Manet 04O quotidiano é para a maioria da humanidade adulta, um deserto de intimidade de afectos, a espaços preenchido com o fulgor do encontro. No que resta, sucedem-se vazios afectivos onde a solidão de que nos falam estes poemas de Rainer Maria Rilke (1875-1926), se instala, tanto no sonho do solitário no primeiro poema, como nos corpos que nada encontraram do segundo.

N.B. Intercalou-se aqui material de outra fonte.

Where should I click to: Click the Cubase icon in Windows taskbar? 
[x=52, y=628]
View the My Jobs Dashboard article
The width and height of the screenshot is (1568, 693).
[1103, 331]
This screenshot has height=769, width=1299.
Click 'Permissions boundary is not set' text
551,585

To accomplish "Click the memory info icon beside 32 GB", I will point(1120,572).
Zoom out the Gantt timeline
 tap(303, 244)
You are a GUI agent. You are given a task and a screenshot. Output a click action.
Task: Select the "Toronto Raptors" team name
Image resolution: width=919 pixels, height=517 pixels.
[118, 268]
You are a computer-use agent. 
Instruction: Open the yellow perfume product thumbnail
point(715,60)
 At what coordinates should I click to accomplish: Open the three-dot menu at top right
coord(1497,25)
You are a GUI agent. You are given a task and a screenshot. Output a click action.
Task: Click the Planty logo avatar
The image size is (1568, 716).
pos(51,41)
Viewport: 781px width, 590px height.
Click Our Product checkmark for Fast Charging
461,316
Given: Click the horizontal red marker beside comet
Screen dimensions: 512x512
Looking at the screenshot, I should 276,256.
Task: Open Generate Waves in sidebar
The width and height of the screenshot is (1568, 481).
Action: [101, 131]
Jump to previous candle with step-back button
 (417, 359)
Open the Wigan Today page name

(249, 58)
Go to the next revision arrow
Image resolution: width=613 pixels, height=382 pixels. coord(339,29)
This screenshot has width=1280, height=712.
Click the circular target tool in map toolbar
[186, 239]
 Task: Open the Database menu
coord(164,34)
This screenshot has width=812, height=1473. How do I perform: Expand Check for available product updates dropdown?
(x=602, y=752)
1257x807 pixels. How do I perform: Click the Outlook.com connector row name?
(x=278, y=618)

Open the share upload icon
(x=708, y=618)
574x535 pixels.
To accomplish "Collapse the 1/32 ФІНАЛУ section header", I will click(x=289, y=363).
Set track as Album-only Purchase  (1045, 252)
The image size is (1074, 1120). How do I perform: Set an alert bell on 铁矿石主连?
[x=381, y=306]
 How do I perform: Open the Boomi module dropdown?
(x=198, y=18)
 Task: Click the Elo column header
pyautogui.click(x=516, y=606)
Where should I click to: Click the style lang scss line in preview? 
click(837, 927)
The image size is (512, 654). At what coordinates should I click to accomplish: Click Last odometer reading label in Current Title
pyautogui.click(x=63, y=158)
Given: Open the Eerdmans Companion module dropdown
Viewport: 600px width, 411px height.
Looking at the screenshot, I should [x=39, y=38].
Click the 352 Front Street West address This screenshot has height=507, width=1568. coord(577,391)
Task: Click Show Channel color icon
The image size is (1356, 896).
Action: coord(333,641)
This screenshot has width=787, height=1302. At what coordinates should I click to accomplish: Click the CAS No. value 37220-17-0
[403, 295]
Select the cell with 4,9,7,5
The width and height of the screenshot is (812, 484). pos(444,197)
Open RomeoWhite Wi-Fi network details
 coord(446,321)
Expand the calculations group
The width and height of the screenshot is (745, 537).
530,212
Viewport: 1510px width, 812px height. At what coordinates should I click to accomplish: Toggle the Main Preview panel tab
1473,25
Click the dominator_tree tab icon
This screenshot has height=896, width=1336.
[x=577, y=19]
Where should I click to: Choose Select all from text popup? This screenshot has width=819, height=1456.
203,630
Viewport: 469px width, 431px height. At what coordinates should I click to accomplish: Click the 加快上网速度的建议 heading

PARA RECITAR ANTES DE ADORMECER

Eu queria cantar para dentro de alguém,
sentar-me junto de alguém e estar aí.
Eu queria embalar-te e cantar-te mansamente
e acompanhar-te ao despertares e ao adormeceres.
Queria ser o único na casa
a saber: a noite estava fria.
E queria escutar dentro e fora
de ti, do mundo, da floresta.
Os relógios chamam-se anunciando as horas
e vê-se o fundo o tempo.
E em baixo ainda passa um estranho
e acirra um cão desconhecido.
Depois regressa o silêncio. Os meus olhos,
muito abertos, pousaram em ti;
e prendem-te docemente e libertam-te
quando algo se move na escuridão.

Manet 03

SOLIDÃO

A solidão é como uma chuva.
Ergue-se do mar ao encontro das noites;
de planícies distantes e remotas
sobe ao céu, que sempre a guarda.
E do céu tomba sobre a cidade.

Cai como chuva nas horas ambíguas,
quando todas as vielas se voltam para a manhã
e quando os corpos, que nada encontraram,
desiludidos e tristes se separam;
e quando aqueles que se odeiam
têm de dormir juntos na mesma cama:

então, a solidão vai com os rios…

Manet 02

Os poemas constam de O Livro das Imagens, e transcrevi traduções de Maria João Costa Pereira, em publicação de Relógio d’Água Editores, Lisboa, 2005.

Acompanham o artigo pinturas de Edouard Manet (1832-1883).